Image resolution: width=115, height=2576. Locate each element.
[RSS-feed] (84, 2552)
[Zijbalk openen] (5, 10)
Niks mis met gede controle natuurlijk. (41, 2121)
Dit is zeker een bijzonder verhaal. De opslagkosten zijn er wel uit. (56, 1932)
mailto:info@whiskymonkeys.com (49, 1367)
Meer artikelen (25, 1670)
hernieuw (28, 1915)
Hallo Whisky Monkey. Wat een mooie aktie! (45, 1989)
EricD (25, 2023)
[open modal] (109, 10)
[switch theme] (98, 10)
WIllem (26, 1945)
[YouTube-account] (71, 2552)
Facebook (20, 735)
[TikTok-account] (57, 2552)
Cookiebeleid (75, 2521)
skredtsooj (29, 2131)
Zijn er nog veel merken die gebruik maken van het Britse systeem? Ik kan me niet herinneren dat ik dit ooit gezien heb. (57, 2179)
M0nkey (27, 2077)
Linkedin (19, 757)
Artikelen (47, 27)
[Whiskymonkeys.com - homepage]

— Work required —
Return, exactly as written, the "[open modal] (109, 10)" line and each line after it through the end of the listing above.

— Output below —
[open modal] (109, 10)
[switch theme] (98, 10)
WIllem (26, 1945)
[YouTube-account] (71, 2552)
Facebook (20, 735)
[TikTok-account] (57, 2552)
Cookiebeleid (75, 2521)
skredtsooj (29, 2131)
Zijn er nog veel merken die gebruik maken van het Britse systeem? Ik kan me niet herinneren dat ik dit ooit gezien heb. (57, 2179)
M0nkey (27, 2077)
Linkedin (19, 757)
Artikelen (47, 27)
[Whiskymonkeys.com - homepage]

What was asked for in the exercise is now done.